As developers and users of the oemof software, we’re always interested in efforts that leverage its modular, open-source design for broader, cross-sectoral analyses. A recent paper, OWEFE, open modelling framework for integrated water, energy, food, and environment systems by J. Fleischmann et al. (2024), presents an “integrated-WEFE” layer that extends oemof’s energy system graph to encompass water, energy, food, and environmental systems in one unified model.
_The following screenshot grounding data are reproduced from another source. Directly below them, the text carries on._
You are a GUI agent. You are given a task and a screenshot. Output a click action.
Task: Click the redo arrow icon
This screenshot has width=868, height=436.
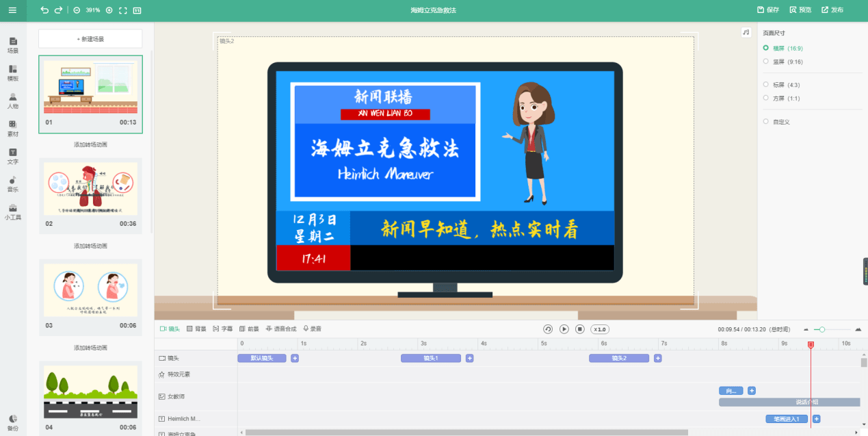pos(58,10)
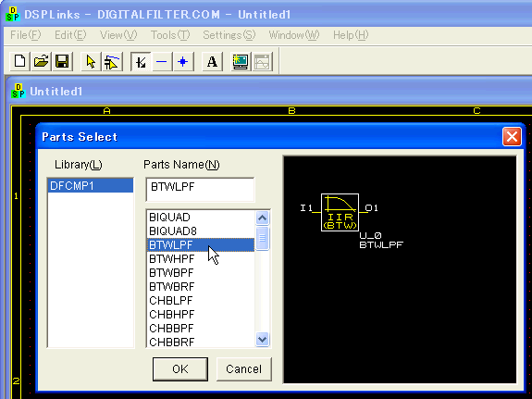Viewport: 532px width, 399px height.
Task: Select DFCMP1 in the Library list
Action: tap(91, 186)
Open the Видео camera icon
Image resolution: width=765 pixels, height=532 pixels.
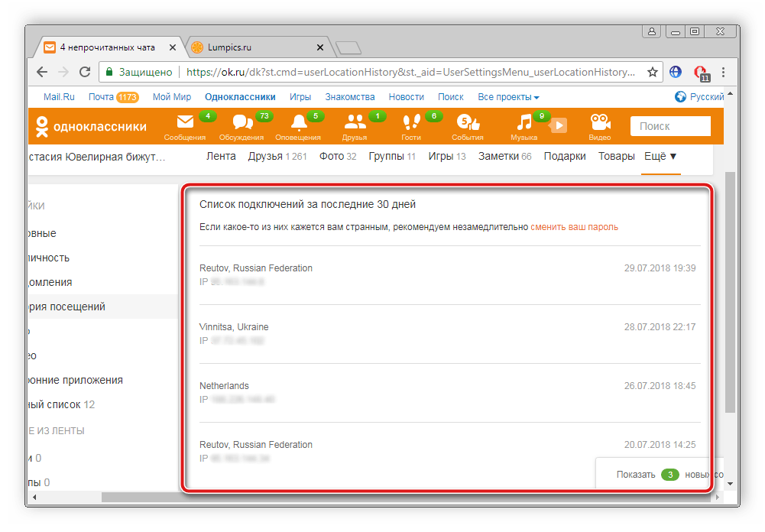click(x=600, y=124)
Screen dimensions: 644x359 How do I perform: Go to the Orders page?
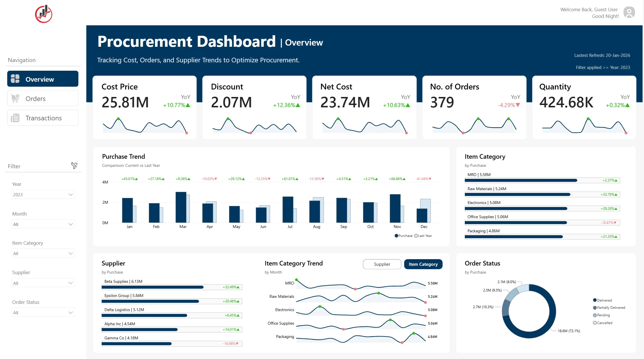pyautogui.click(x=43, y=98)
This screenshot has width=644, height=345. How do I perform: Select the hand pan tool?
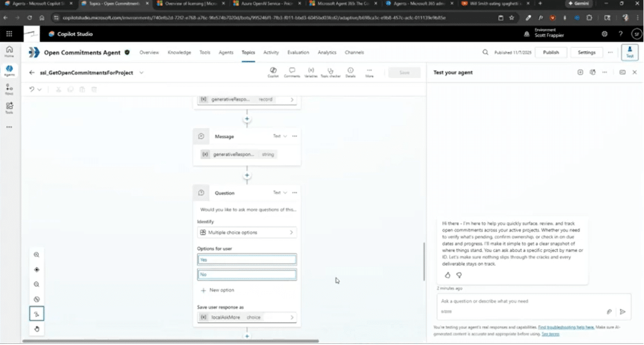(x=37, y=329)
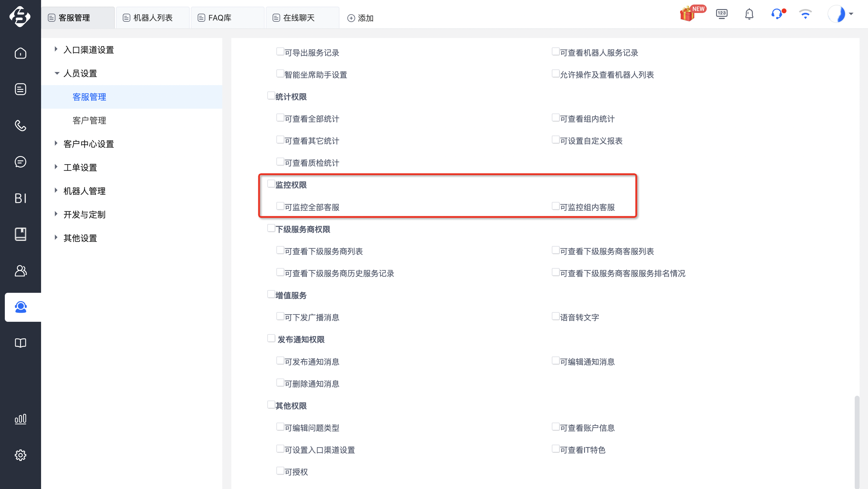Check the 可监控全部客服 option
The height and width of the screenshot is (489, 868).
pyautogui.click(x=280, y=206)
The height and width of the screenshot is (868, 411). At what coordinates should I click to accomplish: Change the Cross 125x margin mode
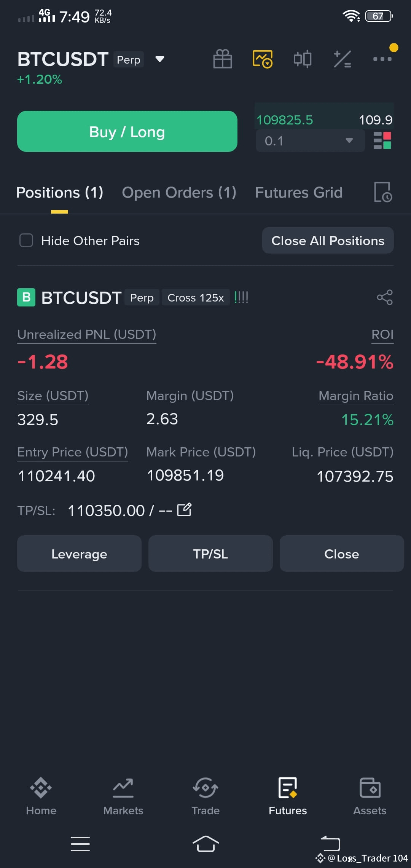point(196,297)
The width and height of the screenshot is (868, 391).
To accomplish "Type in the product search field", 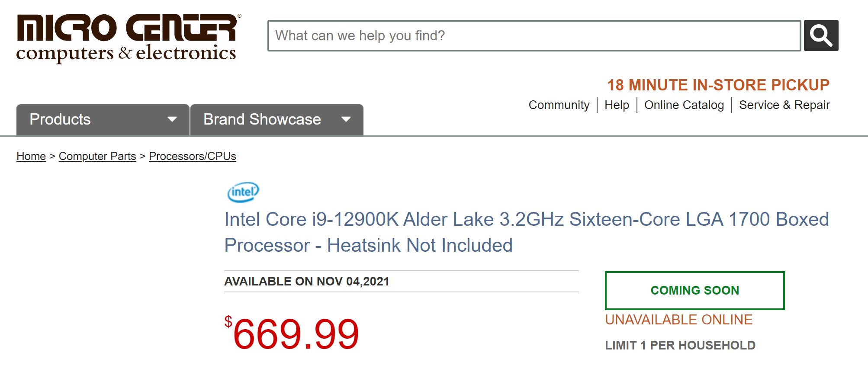I will pos(534,35).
OWEFE builds directly on oemof’s solver and graph, reusing the different nodes of the energy system but interpreting them in a general way, so sunlight-to-electricity, sludge-to-biogas, or rainfall-to-irrigation all follow the same concept: OWEFE wraps physical or biological processes (e.g. digestion, plant growth, evapotranspiration) in standard converters (“transformers” in previous solph releases) or storages with hourly conversion factors or transfer functions; distinct modes (e.g. warm vs. cold digesters) use piecewise-linear converters or varying coefficients. Sources are defined at the resource level (solar irradiation, groundwater, rainfall), moving the system boundary to the natural environment and enabling explicit cross-sector flows.
Components can accept inputs from multiple resource sectors, capturing water, energy, food, and environmental linkages within a single LP framework. The framework also shifts the definition of a source outward: instead of a PV module, the source for electricity is the solar irradiation itself. That small conceptual move lets the model trace resource flows from the natural environment straight through to final uses and losses.
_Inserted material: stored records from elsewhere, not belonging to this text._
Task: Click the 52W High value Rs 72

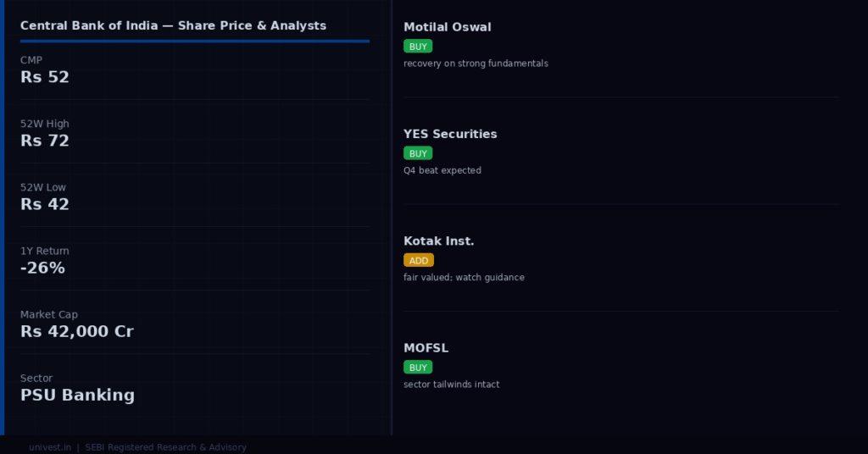Action: coord(45,141)
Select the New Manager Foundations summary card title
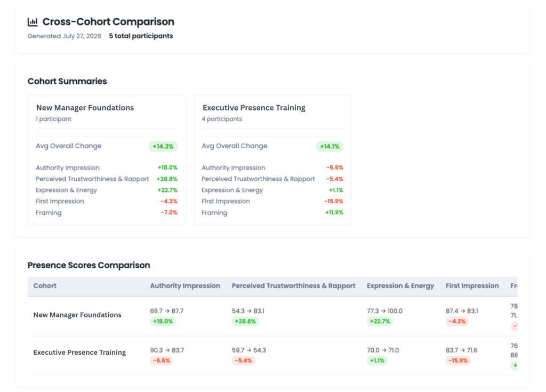This screenshot has width=546, height=392. pos(85,108)
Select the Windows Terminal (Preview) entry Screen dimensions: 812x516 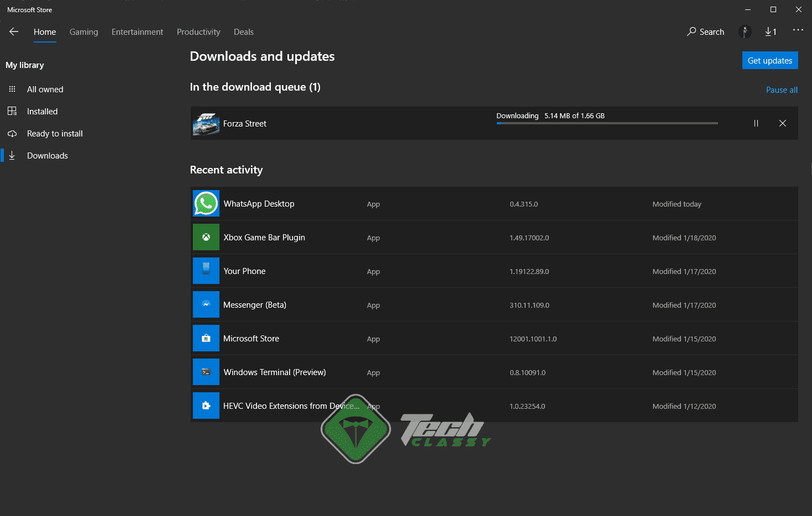pos(274,372)
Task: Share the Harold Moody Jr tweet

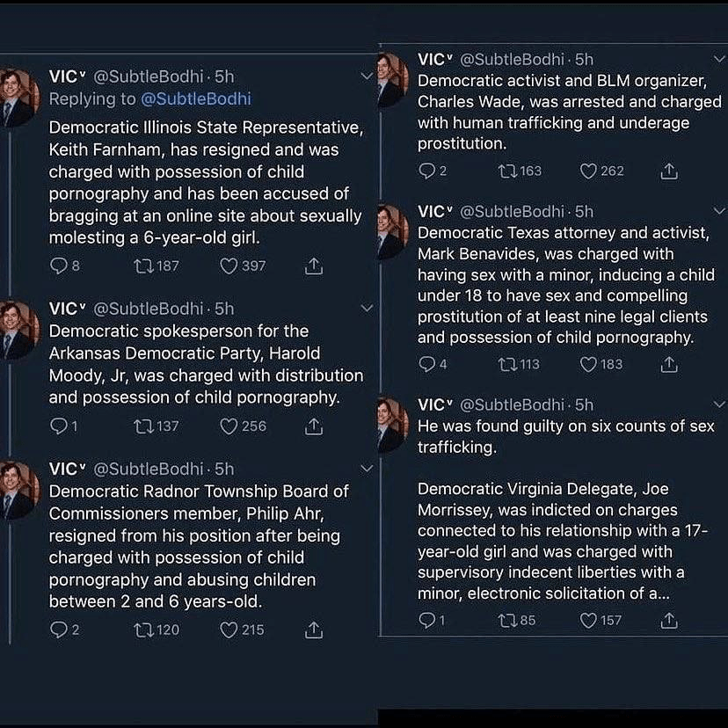Action: (314, 426)
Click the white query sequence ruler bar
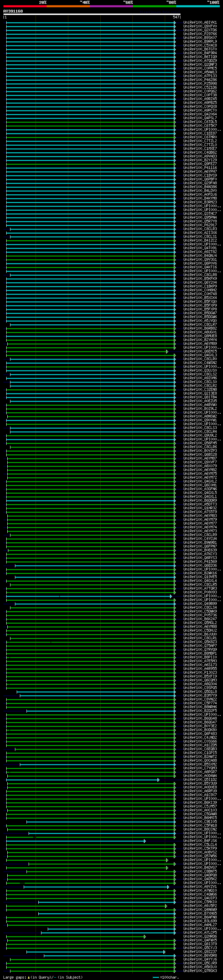Image resolution: width=223 pixels, height=980 pixels. pos(91,14)
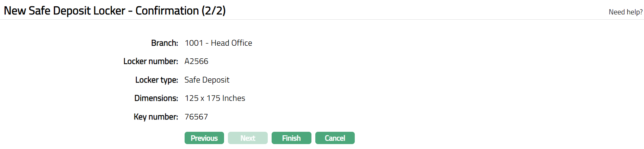Viewport: 644px width, 149px height.
Task: Select the Safe Deposit locker type value
Action: pos(207,80)
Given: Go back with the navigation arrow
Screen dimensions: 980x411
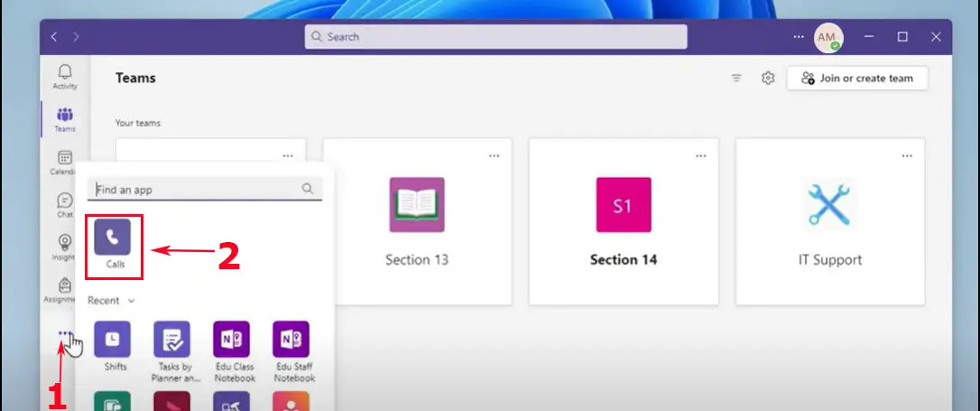Looking at the screenshot, I should (x=55, y=37).
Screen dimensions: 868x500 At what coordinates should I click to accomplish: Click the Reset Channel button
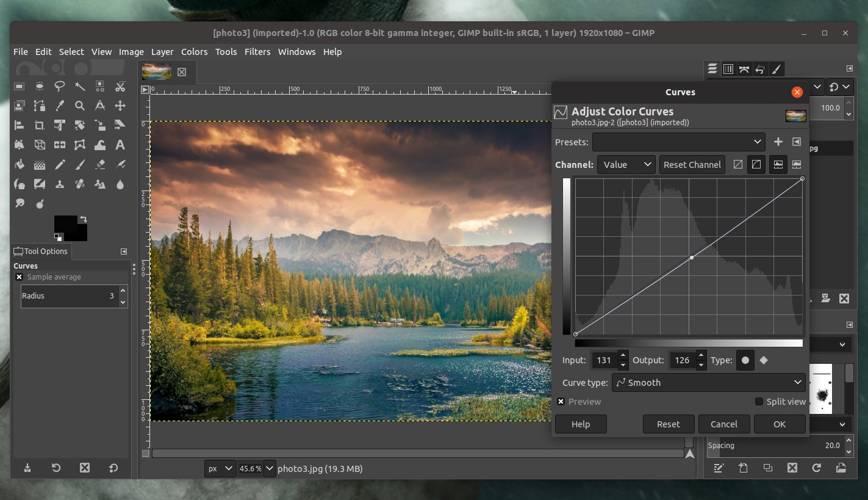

On top of these extensions, OWEFE supplies a reusable library of components. By creating a simple interaction matrix, modellers can describe cross-sector links before they write a single line of code. Two worked examples in the paper, a wastewater-to-biogas system in Lebanon and an agrivoltaics installation in southern Germany, show that the framework reproduces sector-specific results while exposing WEFE synergies, all within the linear-programming backbone users already know.
In the Tibnine wastewater-to-biogas example, the model captures influent characteristics, pumping requirements, and digester performance under varying temperatures, all within the same LP formulation. Hourly update of methane yields and heat demands allows direct comparison with on-site measurements, and grid export profiles align closely with the original study’s energy balances.
For the Heggelbach agrivoltaic installation, OWEFE jointly optimizes solar panel tilt, irrigation schedules, and crop growth dynamics, revealing trade-offs between electricity generation and biomass yield. Simulated water use efficiencies and monthly harvest curves fall within the ranges reported by the standalone analyses.
The paper is available online (doi:10.1088/2634-4505/acbcee). The code is also open-source at GitHub:rl-institut/OWEFE, so energy modellers, hydrologists, and agronomists can now build integrated scenarios without switching tool chains or sacrificing transparency.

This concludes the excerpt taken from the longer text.